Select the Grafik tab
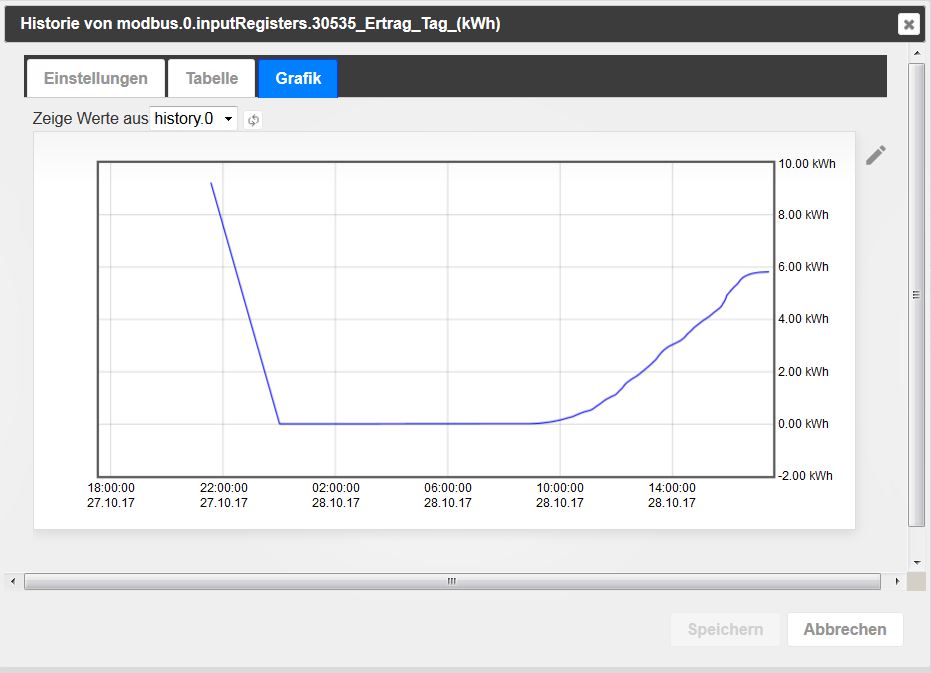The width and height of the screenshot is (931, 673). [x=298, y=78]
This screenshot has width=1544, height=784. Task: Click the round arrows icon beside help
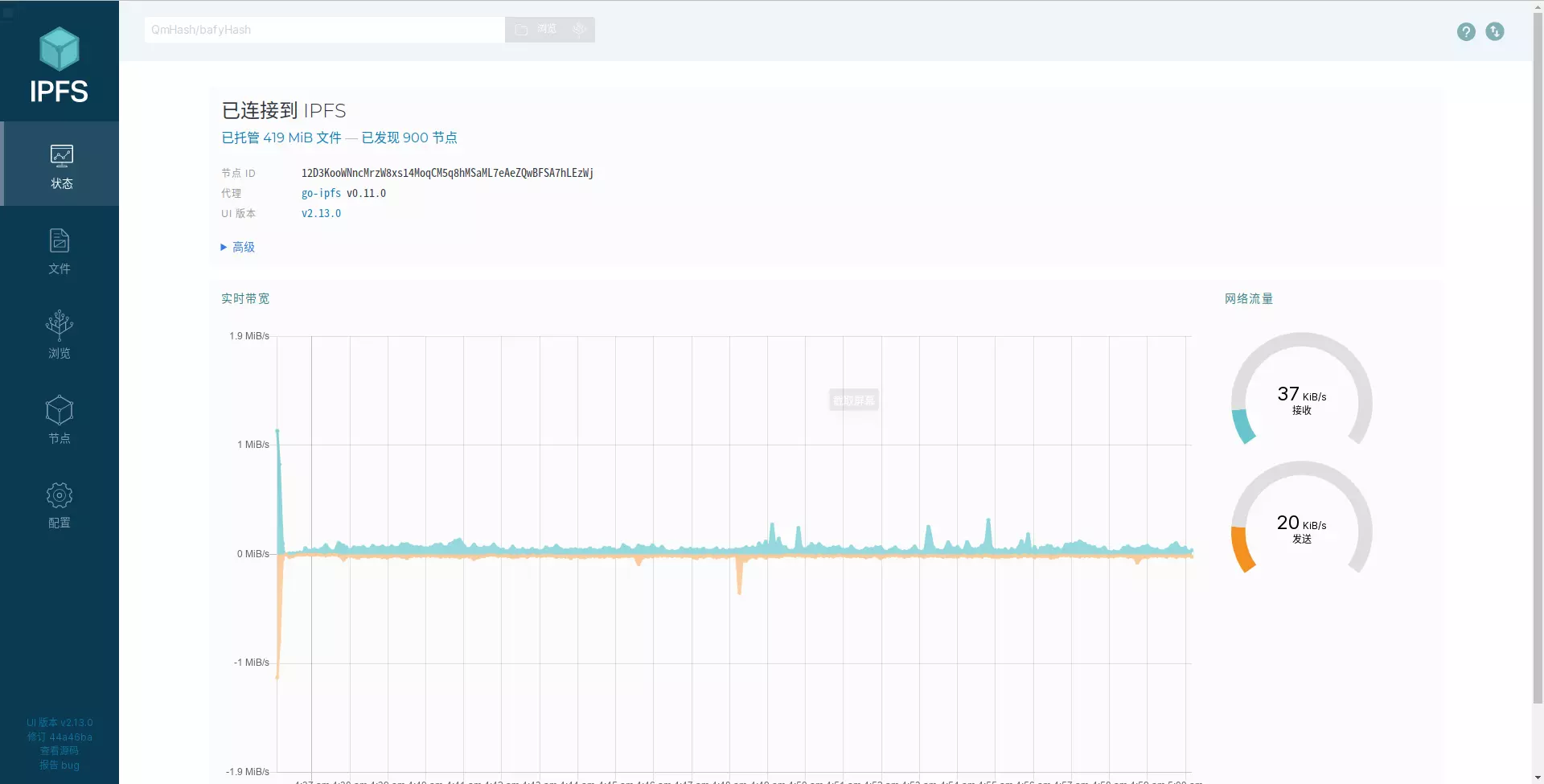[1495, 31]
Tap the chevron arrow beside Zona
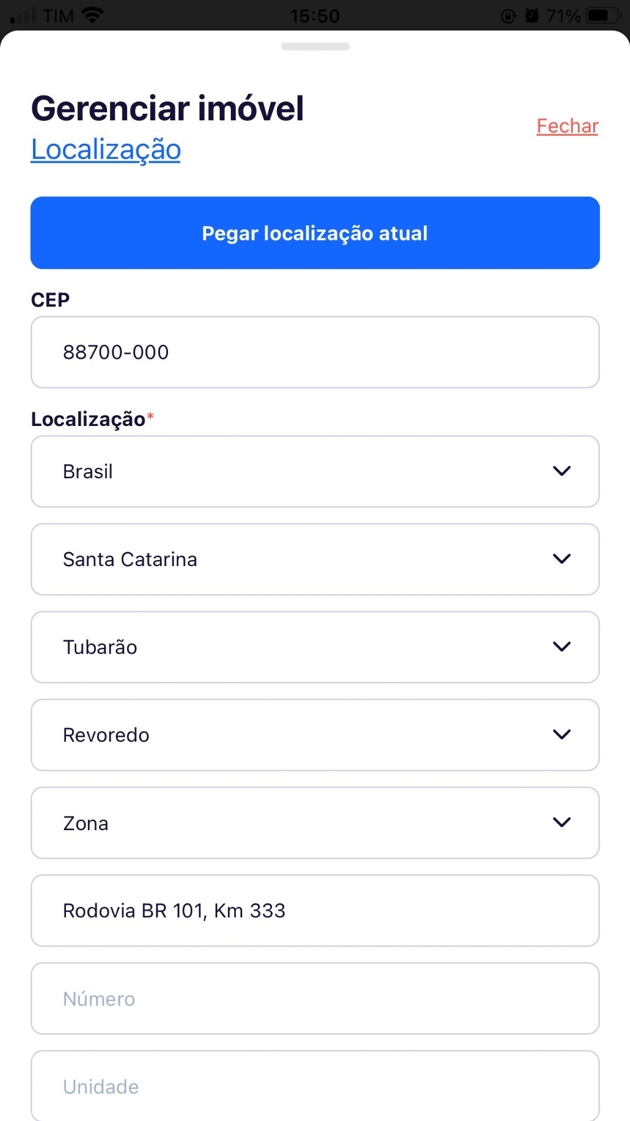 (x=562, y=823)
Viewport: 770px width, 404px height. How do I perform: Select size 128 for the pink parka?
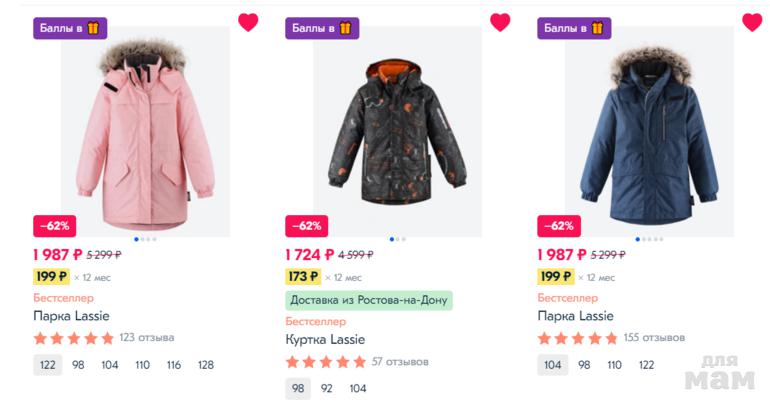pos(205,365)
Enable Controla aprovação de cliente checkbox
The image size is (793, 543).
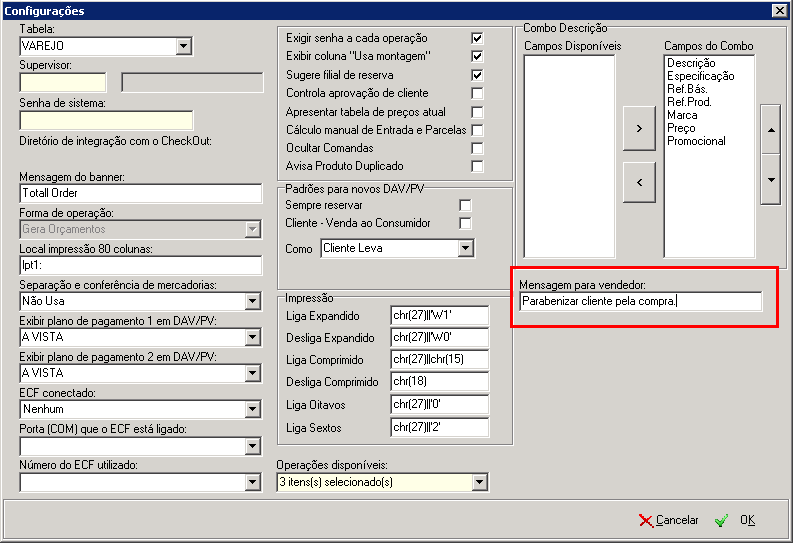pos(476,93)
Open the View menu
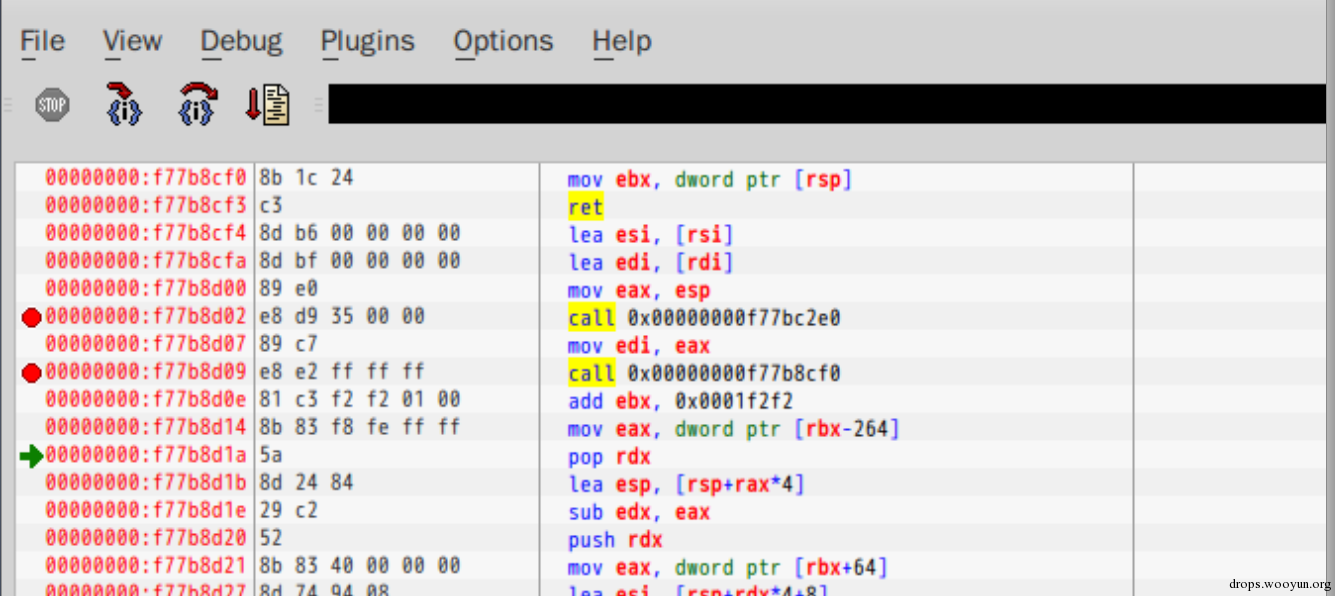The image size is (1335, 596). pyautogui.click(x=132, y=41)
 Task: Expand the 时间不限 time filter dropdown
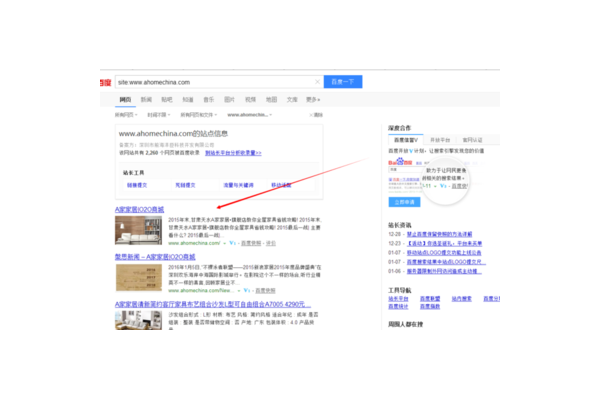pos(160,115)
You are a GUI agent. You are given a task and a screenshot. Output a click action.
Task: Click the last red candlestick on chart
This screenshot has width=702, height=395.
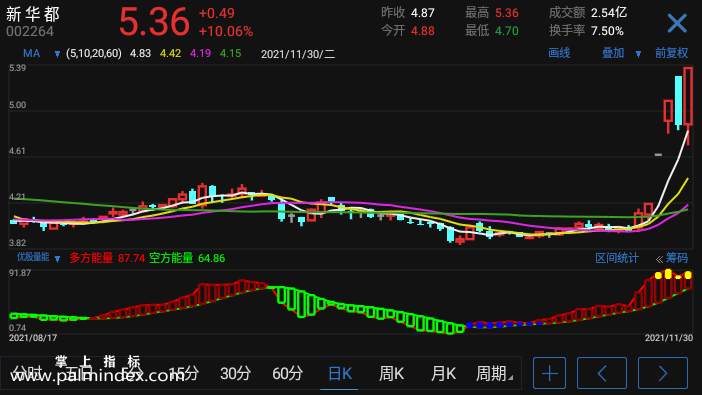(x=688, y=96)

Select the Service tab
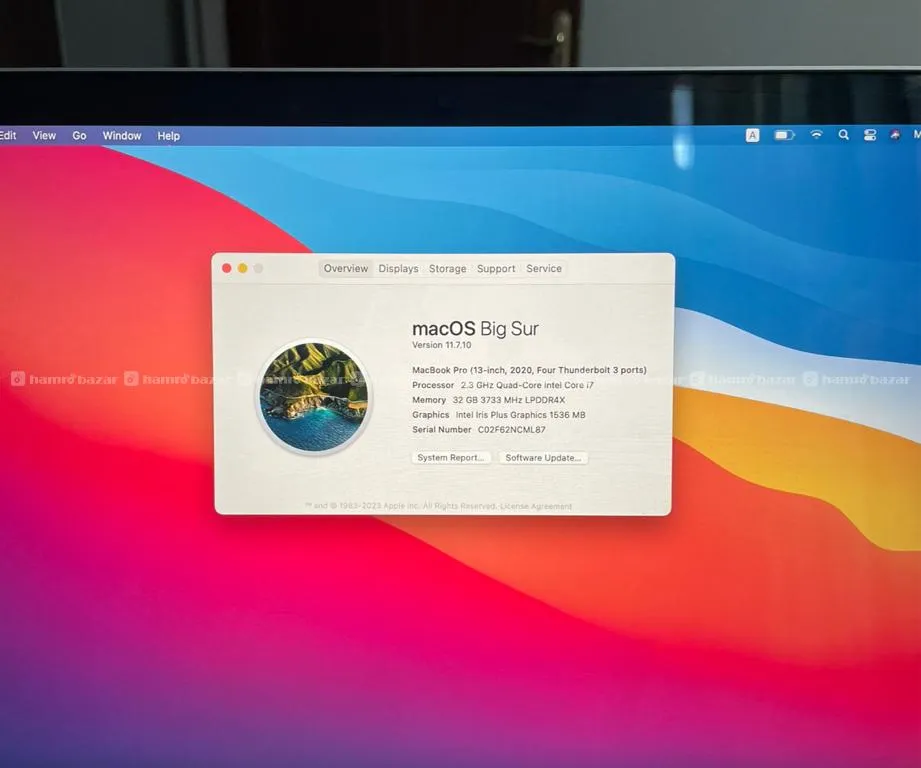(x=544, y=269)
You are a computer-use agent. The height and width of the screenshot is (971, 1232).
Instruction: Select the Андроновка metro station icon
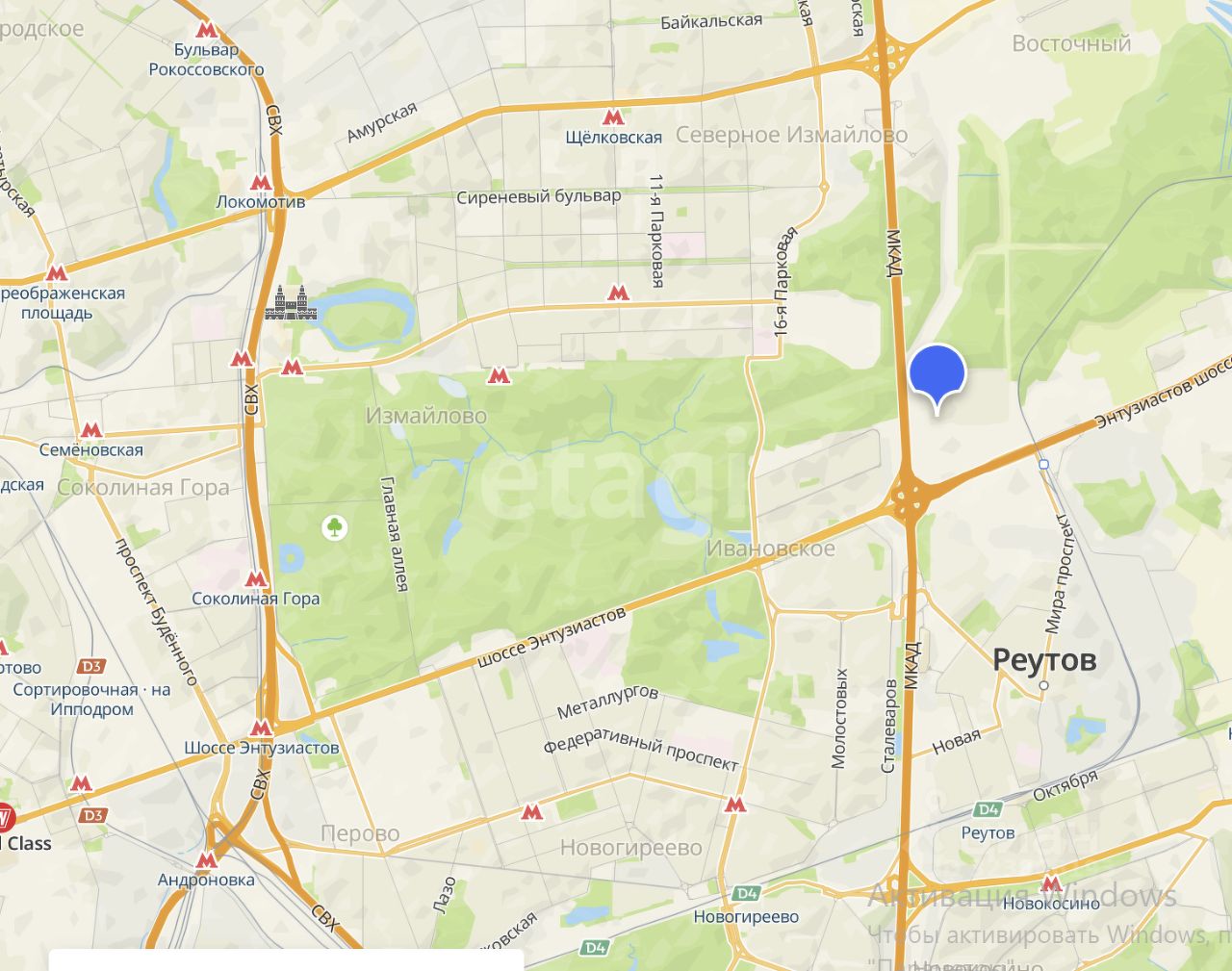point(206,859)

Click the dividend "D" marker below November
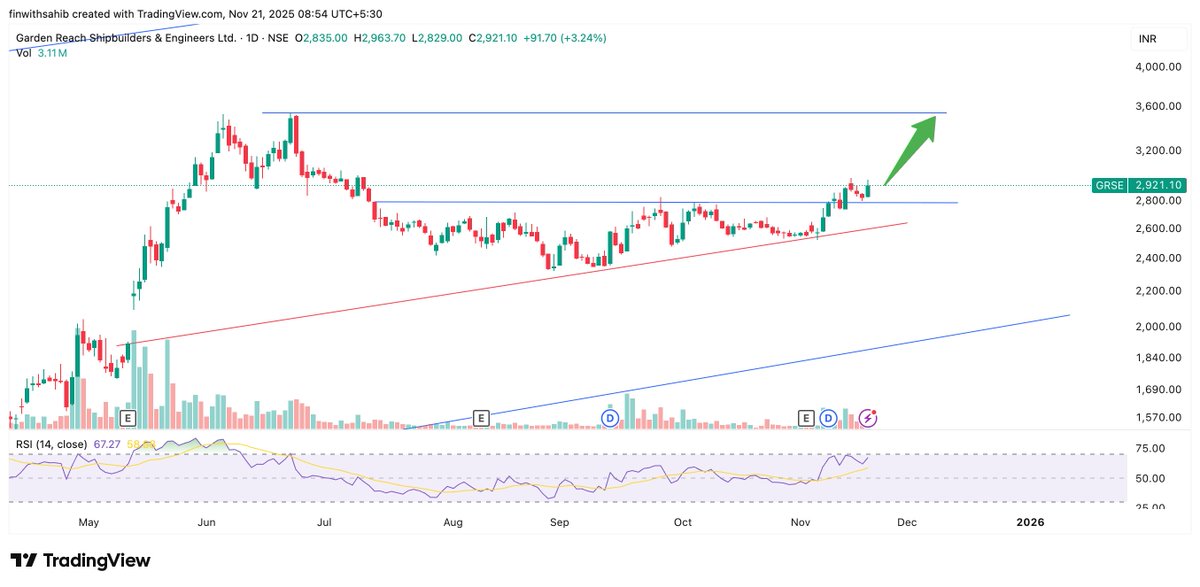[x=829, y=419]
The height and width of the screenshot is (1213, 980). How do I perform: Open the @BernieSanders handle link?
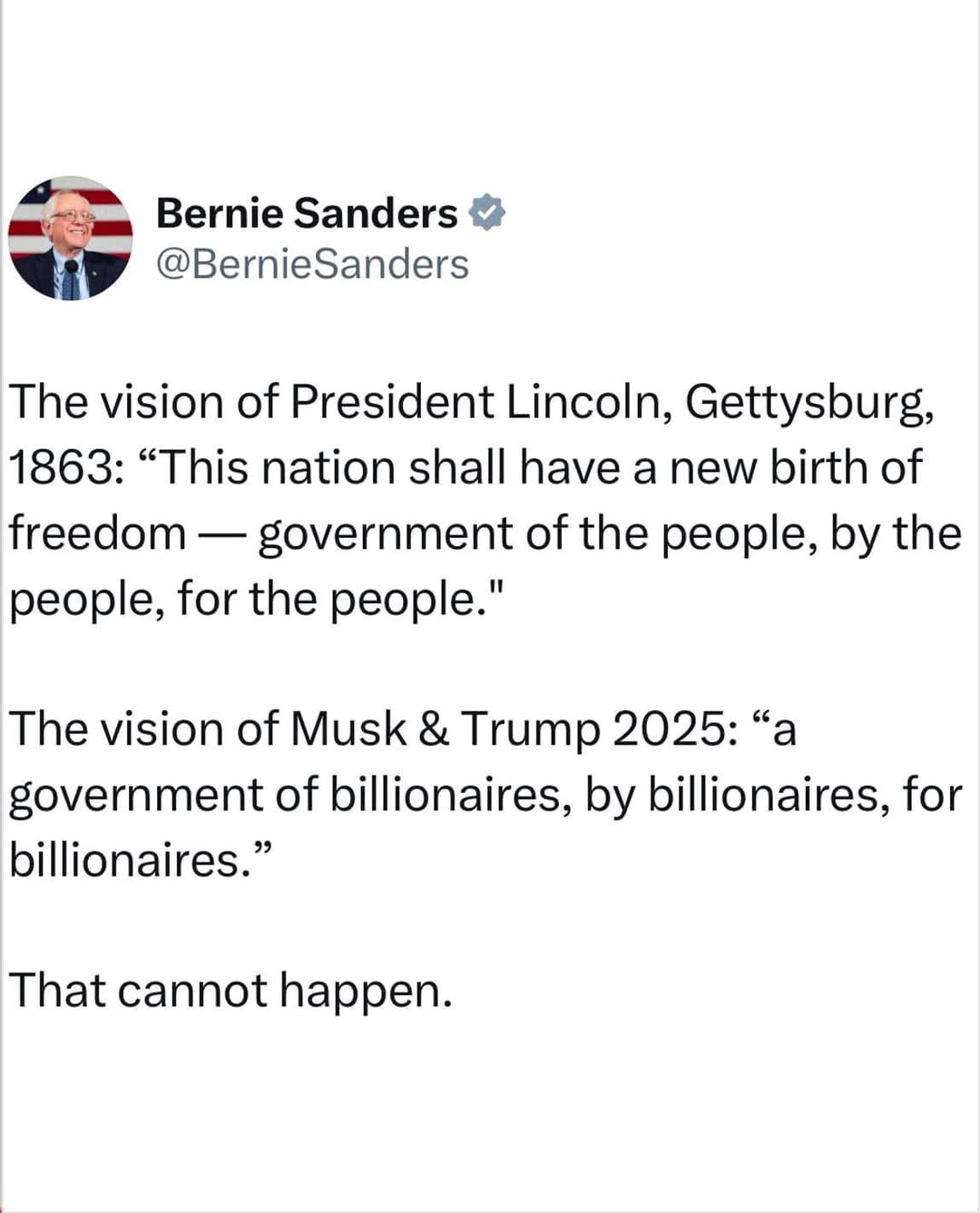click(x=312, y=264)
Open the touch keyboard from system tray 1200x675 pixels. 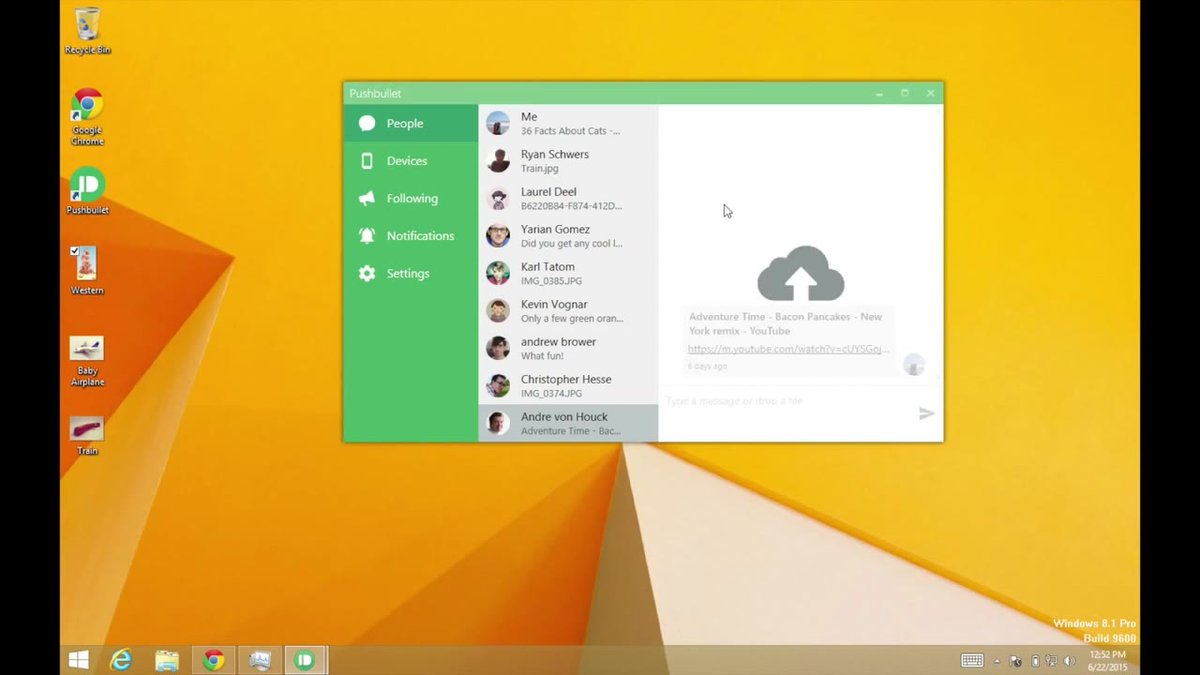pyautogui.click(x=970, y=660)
• • • •
### The task
Would you copy, exactly, each line from the start of the listing above through the line with "Task: Click the last red candlestick on chart", both ends included, but none of the pictures?

### Problem solution
Select the Grafik tab
The width and height of the screenshot is (931, 673). [x=298, y=78]
This screenshot has width=1544, height=784. Task: Click the round arrows icon beside help
[1495, 31]
Tap the chevron arrow beside Zona
 (x=562, y=823)
Viewport: 770px width, 404px height. How do I perform: Select size 128 for the pink parka?
pos(205,365)
Enable Controla aprovação de cliente checkbox
The image size is (793, 543).
pos(476,93)
Open the View menu
The image size is (1335, 596). pyautogui.click(x=132, y=41)
 Task: Expand the 时间不限 time filter dropdown
pos(160,115)
You are a GUI agent. You are given a task and a screenshot. Output a click action.
Task: Click the last red candlestick on chart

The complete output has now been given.